A queda no tráfego é ainda maior do que a ocorrida durante os períodos de lockdown, como o que parou Xangai em abril e maio e uma série de restrições semelhantes em cidades ao redor o país em outubro e novembro.
A economia de Xangai encolheu quase 14% no segundo trimestre, quando o lockdown no centro financeiro e comercial fechou fábricas, reduziu os gastos do consumidor e interrompeu as operações no maior porto do mundo.
Desta vez, muitos moradores estão optando por ficar em casa — seja porque estão infectados ou porque tentam evitar contrair o vírus. A operadora do metrô cortou os serviços devido à queda no número de passageiros e ao adoecimento dos funcionários. O uso do metrô de Xangai caiu 51% na última semana em comparação igual período de 2019, segundo análise da Bloomberg dos dados de trânsito. Isso se compara a um mês atrás, quando o número de passageiros do metrô estava 18% abaixo do mesmo período três anos antes.

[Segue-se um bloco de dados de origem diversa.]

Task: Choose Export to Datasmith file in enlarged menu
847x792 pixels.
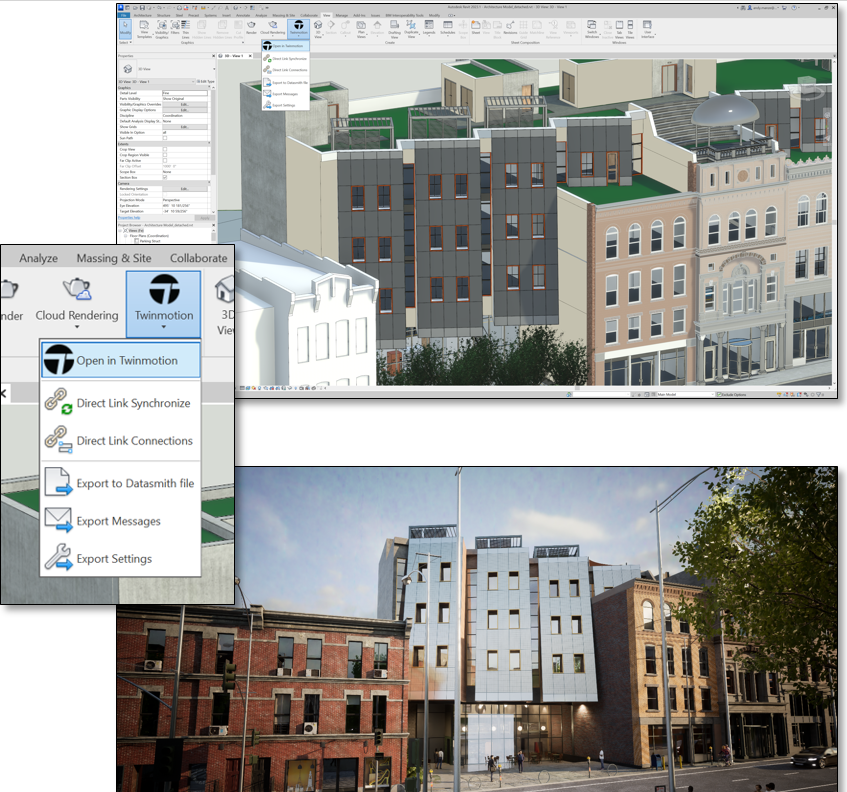Action: point(134,483)
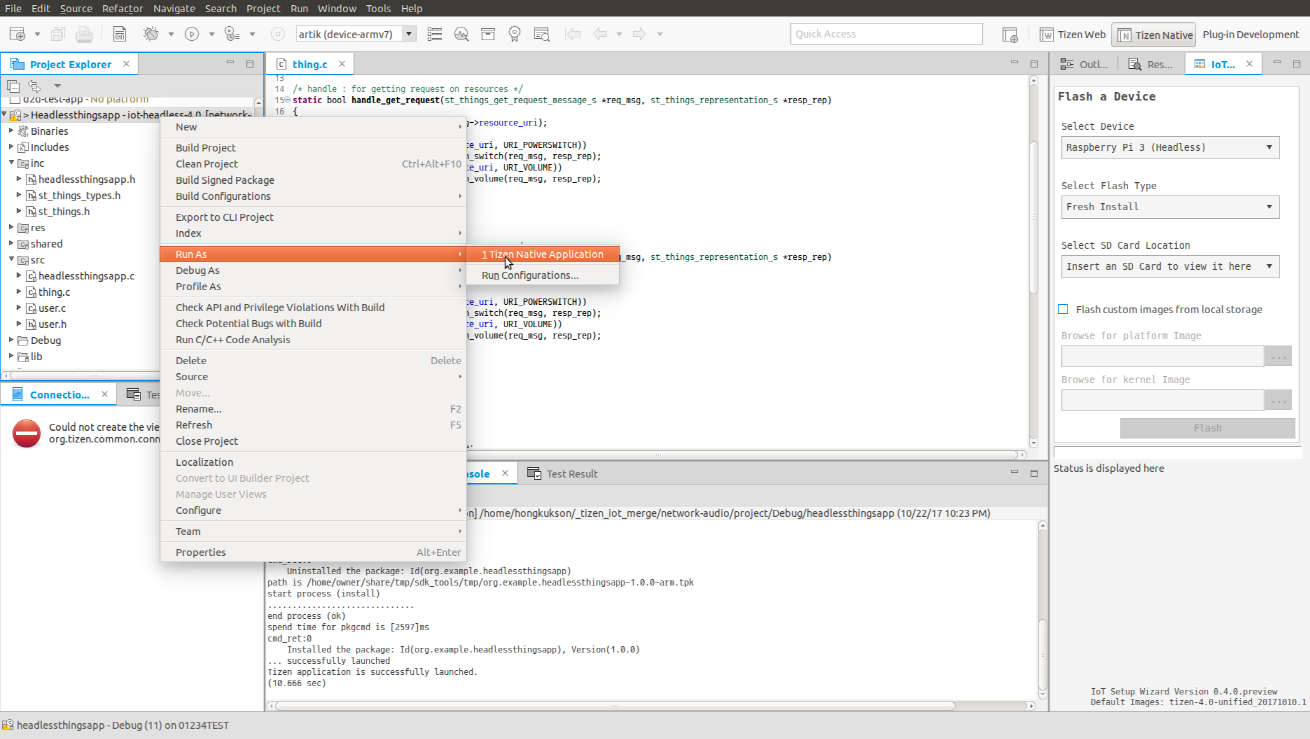Image resolution: width=1310 pixels, height=739 pixels.
Task: Click the Open Perspective icon
Action: point(1010,34)
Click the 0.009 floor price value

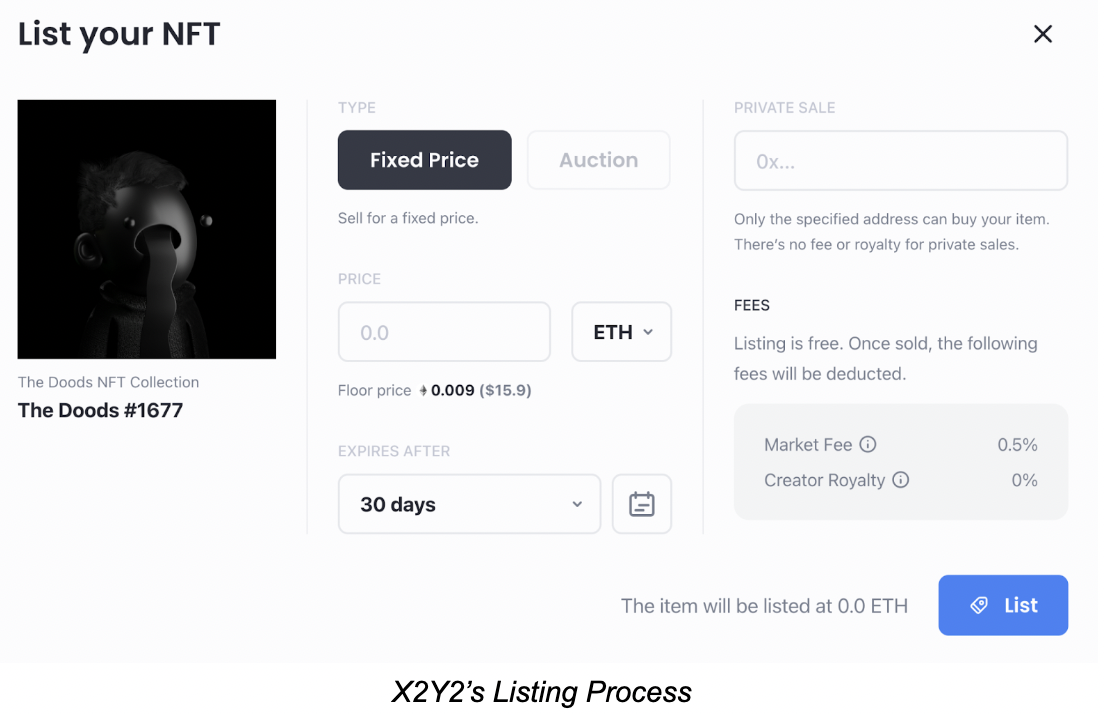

O tsunami do covid-19 na China está gerando preocupação de que uma nova variante perigosa do vírus possa surgir pela primeira vez em mais de um ano. A situação na China é única pelo caminho percorrido durante a pandemia. Enquanto quase todas as outras partes do mundo lutaram contra a doença e adotaram vacinas com tecnologia de mRNA (RNA mensageiro) em graus variados, a China evitou ambos. O resultado é uma população com baixos níveis de imunidade enfrentando uma onda de doenças causadas pela cepa mais contagiosa do vírus.
Apesar da escalada de casos, Pequim continua a descartar os últimos vestígios da política covid-zero e planeja reduzir os requisitos de quarentena para viajantes estrangeiros a partir de janeiro, segundo reportou a Bloomberg.